With the Seven Years' War underway, Solebay was sent to serve on the east coast of Scotland to deter smuggling and defend against privateers. Captain Robert Craig replaced Fergussone on 4 January 1757. Whilst on a cruise in April, Solebay chased the French 10-gun privateer Chevalier Bart from the Firth of Forth to the River Tyne over thirty-six hours. Chevalier Bart threw her guns overboard in an attempt to escape, but surrendered on 24 April. The captured men were landed at Leith and imprisoned in Edinburgh Castle, the first prisoners of war to be held there. Solebay spent June and July on patrol from Leith to Cape Wrath, after which on 30 July James Cook joined the ship as her master. Solebay then commenced another patrol, leaving on 2 August and arriving at Lerwick a week later. After spending some time off Aberdeen, she returned to Leith on 30 August having searched only two vessels which were probably whalers travelling to Greenland. Cook left Solebay on 7 September.

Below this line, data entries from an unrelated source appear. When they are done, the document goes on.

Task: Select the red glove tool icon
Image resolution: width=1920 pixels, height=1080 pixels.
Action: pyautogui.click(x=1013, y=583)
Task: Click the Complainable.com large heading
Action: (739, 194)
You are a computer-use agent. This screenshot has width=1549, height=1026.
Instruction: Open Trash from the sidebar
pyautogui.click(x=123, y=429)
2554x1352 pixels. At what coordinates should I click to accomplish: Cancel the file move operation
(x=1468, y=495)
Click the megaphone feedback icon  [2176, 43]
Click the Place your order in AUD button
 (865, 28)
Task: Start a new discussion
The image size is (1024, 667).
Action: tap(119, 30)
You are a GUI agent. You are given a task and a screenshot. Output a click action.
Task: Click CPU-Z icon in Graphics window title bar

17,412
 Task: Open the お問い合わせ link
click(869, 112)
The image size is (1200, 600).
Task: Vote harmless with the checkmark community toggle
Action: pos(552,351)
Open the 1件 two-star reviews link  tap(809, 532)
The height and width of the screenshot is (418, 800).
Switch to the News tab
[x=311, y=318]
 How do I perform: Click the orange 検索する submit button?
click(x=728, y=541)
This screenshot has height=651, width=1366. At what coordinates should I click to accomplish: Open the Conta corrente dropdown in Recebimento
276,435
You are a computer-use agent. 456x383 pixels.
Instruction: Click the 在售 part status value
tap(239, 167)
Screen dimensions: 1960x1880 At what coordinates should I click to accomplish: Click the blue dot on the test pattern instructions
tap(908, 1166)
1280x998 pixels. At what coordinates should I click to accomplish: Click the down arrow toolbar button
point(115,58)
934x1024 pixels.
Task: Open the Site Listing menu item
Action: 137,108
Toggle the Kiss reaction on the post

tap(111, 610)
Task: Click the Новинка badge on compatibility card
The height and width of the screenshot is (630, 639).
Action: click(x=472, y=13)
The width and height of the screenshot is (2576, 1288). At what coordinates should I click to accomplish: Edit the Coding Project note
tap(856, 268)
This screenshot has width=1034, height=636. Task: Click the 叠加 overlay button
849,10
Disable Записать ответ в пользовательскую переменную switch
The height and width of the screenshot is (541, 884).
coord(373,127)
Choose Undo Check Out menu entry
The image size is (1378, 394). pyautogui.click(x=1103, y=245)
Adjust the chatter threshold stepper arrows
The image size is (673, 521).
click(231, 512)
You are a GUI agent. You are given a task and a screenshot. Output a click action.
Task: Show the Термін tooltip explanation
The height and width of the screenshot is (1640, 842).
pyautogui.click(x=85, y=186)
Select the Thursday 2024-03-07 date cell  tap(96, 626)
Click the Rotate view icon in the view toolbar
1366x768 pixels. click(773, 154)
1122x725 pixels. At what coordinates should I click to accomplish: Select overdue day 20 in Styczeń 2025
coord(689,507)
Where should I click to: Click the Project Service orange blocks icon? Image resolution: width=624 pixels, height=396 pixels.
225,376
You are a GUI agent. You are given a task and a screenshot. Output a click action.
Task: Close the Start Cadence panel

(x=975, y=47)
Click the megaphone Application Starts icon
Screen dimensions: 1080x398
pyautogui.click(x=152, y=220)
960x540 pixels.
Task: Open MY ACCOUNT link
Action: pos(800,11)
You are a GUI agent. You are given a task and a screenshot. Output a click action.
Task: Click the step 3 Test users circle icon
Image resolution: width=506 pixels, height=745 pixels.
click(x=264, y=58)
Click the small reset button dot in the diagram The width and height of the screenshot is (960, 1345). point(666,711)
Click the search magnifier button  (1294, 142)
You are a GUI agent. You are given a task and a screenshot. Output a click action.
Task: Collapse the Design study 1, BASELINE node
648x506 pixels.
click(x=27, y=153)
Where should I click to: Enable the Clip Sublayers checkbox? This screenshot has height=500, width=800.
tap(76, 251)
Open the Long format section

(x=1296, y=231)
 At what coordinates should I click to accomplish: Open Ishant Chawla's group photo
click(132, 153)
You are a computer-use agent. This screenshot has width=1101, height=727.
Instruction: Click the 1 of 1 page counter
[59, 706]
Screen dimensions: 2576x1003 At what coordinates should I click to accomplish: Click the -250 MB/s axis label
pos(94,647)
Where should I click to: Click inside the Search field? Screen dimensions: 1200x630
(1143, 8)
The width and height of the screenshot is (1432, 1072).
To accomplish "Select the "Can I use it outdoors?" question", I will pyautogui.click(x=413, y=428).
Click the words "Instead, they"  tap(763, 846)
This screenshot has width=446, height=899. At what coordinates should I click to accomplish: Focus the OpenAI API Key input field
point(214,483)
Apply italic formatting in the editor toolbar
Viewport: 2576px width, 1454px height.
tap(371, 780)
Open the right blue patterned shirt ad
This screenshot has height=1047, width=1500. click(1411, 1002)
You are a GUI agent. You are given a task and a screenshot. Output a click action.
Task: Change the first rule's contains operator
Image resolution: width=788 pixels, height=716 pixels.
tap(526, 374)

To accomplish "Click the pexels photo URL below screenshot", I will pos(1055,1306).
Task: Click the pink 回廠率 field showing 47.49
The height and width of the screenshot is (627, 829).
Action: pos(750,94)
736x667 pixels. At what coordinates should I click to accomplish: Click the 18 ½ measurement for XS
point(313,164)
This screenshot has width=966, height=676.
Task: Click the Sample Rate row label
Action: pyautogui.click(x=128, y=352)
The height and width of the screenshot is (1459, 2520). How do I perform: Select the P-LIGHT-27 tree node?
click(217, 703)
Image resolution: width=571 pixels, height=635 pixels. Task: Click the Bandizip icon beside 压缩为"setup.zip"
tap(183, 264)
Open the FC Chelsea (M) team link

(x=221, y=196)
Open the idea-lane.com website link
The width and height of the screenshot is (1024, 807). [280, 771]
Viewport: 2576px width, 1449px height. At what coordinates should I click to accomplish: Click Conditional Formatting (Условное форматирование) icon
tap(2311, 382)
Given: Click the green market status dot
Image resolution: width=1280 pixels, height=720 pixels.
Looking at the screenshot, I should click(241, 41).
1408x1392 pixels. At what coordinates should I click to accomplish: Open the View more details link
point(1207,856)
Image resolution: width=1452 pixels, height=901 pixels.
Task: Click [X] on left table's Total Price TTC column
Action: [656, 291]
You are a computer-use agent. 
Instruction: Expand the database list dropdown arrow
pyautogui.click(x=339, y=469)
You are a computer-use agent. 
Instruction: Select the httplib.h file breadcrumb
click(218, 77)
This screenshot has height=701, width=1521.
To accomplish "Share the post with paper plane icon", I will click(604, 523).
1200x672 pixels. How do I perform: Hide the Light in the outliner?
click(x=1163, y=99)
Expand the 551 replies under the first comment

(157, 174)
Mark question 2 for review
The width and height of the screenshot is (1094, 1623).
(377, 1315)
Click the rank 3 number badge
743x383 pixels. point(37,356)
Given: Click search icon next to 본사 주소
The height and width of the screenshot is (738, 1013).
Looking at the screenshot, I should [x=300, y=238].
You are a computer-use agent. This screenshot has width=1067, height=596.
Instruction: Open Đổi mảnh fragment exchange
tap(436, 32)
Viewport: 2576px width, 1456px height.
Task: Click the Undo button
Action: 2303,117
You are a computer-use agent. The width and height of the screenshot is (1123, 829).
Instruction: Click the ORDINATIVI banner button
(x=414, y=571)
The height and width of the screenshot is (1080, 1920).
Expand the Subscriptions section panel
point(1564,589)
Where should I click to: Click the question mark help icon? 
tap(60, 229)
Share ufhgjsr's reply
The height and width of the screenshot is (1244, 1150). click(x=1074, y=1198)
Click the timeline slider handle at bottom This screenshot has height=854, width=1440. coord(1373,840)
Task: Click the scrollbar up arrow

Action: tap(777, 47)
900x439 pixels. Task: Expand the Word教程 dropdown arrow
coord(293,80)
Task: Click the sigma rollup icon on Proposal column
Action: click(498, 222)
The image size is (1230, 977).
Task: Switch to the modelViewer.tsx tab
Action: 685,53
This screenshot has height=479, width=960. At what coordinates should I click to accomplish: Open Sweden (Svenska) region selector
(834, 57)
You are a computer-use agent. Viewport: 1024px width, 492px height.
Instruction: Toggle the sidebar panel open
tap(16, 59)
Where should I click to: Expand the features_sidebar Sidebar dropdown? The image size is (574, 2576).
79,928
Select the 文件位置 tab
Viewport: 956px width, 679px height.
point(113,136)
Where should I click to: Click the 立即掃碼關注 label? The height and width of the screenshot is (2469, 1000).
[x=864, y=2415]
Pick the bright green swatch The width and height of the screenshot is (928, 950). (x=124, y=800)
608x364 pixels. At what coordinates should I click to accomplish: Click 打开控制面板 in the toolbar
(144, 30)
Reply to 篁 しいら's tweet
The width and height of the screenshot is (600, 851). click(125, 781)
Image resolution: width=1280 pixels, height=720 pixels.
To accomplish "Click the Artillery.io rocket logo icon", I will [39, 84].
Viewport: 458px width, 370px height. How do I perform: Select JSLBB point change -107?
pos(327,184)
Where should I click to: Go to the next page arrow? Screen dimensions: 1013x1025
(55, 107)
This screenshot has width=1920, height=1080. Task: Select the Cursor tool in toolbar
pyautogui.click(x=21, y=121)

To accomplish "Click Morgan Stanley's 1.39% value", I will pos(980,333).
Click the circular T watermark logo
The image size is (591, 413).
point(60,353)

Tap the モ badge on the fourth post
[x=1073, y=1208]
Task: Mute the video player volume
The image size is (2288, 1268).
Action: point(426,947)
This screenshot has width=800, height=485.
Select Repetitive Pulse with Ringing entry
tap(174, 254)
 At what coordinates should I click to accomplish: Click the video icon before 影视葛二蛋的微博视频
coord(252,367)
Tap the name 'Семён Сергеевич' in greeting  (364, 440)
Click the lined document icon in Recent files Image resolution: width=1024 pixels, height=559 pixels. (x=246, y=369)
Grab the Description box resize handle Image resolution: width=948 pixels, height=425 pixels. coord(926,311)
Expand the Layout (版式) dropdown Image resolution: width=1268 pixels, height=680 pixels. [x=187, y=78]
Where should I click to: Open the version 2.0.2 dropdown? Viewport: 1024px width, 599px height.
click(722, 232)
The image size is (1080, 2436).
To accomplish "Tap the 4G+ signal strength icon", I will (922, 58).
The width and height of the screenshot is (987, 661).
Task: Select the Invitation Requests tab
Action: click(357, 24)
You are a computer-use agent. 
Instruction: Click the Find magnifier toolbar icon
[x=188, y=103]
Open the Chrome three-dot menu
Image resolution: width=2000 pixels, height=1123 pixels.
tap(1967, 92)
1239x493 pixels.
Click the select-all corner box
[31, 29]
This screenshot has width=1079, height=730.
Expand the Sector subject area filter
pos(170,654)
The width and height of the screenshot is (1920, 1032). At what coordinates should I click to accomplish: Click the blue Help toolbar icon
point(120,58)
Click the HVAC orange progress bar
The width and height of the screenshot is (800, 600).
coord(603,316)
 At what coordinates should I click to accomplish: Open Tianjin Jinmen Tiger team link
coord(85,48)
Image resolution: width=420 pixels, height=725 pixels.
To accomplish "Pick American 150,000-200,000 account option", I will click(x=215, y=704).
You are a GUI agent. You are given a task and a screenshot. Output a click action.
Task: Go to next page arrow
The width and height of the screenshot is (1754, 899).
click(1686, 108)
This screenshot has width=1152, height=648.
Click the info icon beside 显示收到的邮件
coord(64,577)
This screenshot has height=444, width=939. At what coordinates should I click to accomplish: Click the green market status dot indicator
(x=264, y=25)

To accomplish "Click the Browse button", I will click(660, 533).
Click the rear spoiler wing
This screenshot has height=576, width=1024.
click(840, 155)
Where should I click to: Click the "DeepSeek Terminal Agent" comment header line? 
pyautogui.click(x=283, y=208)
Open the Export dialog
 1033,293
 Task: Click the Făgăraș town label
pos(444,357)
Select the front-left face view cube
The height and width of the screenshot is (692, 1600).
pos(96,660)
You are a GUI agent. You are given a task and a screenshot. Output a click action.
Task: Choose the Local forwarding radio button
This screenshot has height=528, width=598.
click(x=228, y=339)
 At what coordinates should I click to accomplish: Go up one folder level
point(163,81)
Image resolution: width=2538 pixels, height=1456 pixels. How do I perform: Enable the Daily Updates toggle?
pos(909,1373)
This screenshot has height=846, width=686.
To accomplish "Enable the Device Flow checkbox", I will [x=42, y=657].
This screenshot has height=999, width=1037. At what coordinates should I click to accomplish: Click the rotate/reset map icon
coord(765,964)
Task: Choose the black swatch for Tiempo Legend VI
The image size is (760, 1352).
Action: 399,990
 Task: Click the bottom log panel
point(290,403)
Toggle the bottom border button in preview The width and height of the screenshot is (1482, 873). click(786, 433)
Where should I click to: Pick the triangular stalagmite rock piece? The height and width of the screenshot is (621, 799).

Solebay was operating off the Firth of Forth on 26 May 1758, accompanying two ships with the 24-gun frigate HMS Dolphin. Off Red Head, Angus, they were attacked by the French 44-gun frigate Maréchal de Belleisle commanded by Commodore François Thurot, who had mistaken Solebay and Dolphin for merchant ships. The British vessels had at the time been searching for Thurot. Dolphin engaged Maréchal de Belleisle first, ninety minutes before Solebay could do the same, but fell back after receiving damage to her rigging. The French vessel fired high into the British ships, while in return Solebay and Dolphin fired at Maréchal de Belleisles hull. After making repairs Dolphin supported Solebays attacks on the French warship. The battle lasted for three and a half hours until, badly damaged, Thurot retreated towards Norway.

During the engagement Craig was shot in the throat by a musket ball, which possibly forced his retirement from the navy. Solebay had eighteen men killed and wounded, and according to a French account of the battle only stopped attacking when a fire started on board. Dolphin had a further sixteen casualties, while Maréchal de Belleisle had eighty. Both British ships had badly damaged rigging and masts and were unable to chase the Frenchman, choosing instead to return to Leith. The naval historian Jean-Claude Castex argues that the battle was unsuccessful for the British, as privateer attacks subsequently worsened.

Captain John Dalrymple took command of Solebay in October, and in the following year the ship formed part of Commodore Sir Peircy Brett's squadron on the Downs Station. Solebay encountered the French 18-gun privateer Chevrette on 31 January 1761 while patrolling off Calais alongside the 26-gun frigate HMS Amazon. The French vessel sought protection beneath a gun battery overlooking the cliffs, but Solebay and Amazon continued to chase, forcing Chevrette to run herself ashore. The crew surrendered and the privateer was floated off by her captors. On 3 July 1762 Dalrymple was replaced in command by Captain John Wilson. Cruising in what the naval historian Rif Winfield describes as "Home waters", Solebay served until the end of the war in 1763.

==Post-naval service==
The ship was surveyed by the Admiralty on 16 February 1763 and sold at Woolwich Dockyard on 15 March to Charles Dingley. He kept the name Solebay and refitted the vessel as a merchant ship. On 22 February 1764 she was taken up by the British East India Company (EIC) to be stationed in Bengal and sailed on 29 May for Madagascar, Bencoolen, and India. In agreement with Dingley, Solebay would be sold locally when her EIC duties were completed. To Bencoolen Solebay brought recruits for the company's settlement and slaves purchased from Madagascar. She then sailed for Fort William, arriving there on 22 September 1765, where she embarked 117 sepoys to convey to Bombay. Solebay was last recorded as being sold to local Indian buyers in the same year.